Actually it is probably the other way. The cu (call unix) device was primarily 
for UUCP communications. The tty port is mostly used these days. Both do the 
exact same thing, it is
the defaults when they are opened that are different. You should immediately 
set the port for whatever handshaking and control you need after opening which 
tends to negate the defaults and give you the desired environment.

See: http://lists.apple.com/archives/darwin-dev/2009/Nov/msg00099.html
for some interesting discussion.

- Jack
 
> On Jun 8, 2015, at 5:54 PM, Carl Hoefs <[email protected]> wrote:
> 
> 
>> On Jun 8, 2015, at 5:25 PM, Roland King <[email protected] 

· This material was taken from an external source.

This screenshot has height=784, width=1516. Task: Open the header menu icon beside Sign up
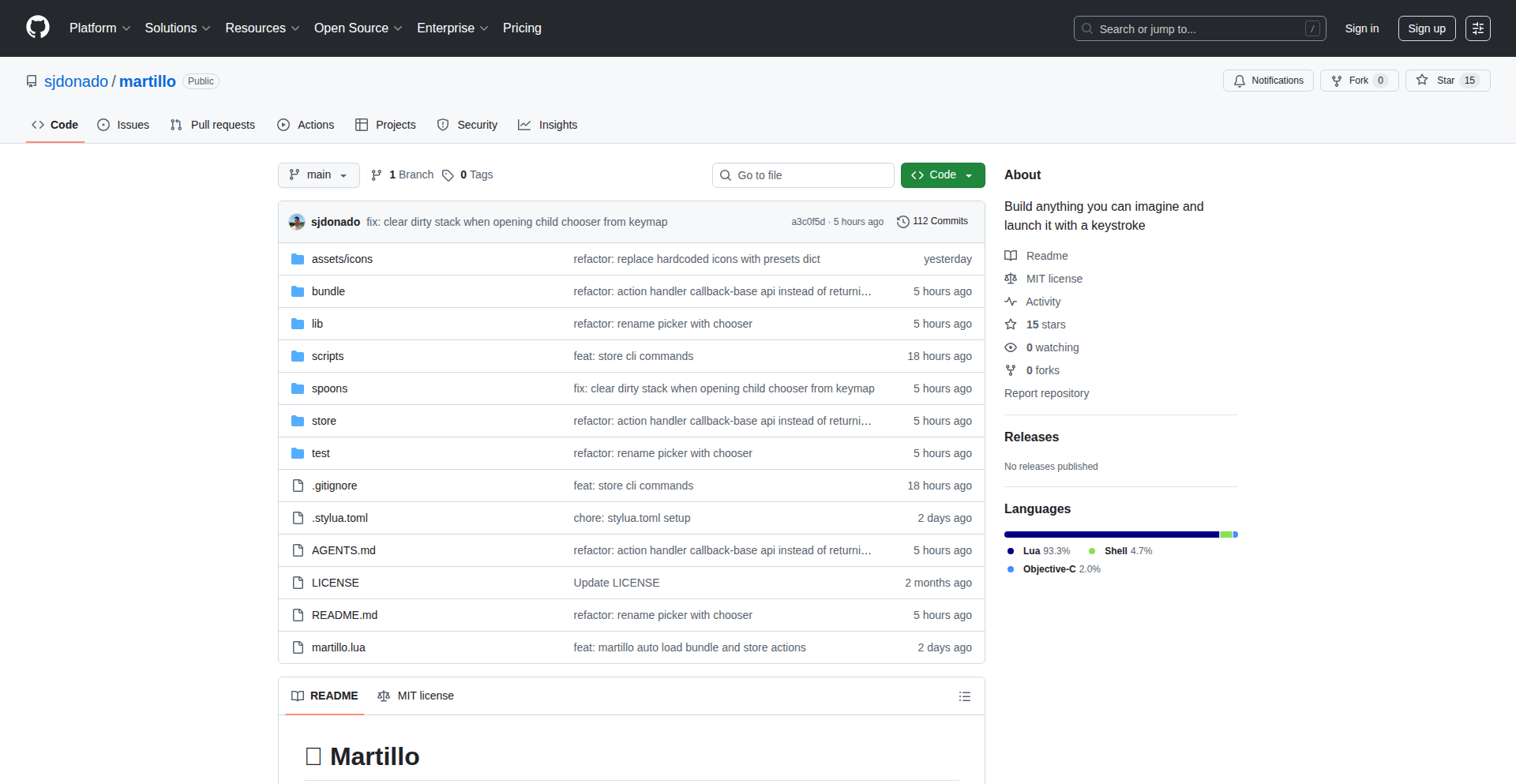[1477, 28]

>> <mailto:[email protected]>> wrote:
>> 
>> The difference between the tty device and the cu device is that ttys were 
>> traditionally used to connect a terminal to, so opening a tty should block 
>> until the device on the other end raises DTR (ie you turn it on). getty 
>> opens tty devices and blocks in this way. The cu devices were designed for 
>> callups where you needed to connect to say a modem first, then dial, and 
>> only when the connection was established does DTR go high; so open doesn’t 
>> block. 
>> 
> Okay, that sounds like in general /dev/cu would almost always be called for 
> (unless you’re doing actual terminal or modem work!) The way USB/serial 
> devices seem to work on OS X is that they don’t even show up with a mount 
> point unless they’re ready to communicate (perhaps at some level simulating 
> DTR high?). In practice it hasn’t made any difference which I’ve used, cu or 
> tty, but this info is good to know regardless.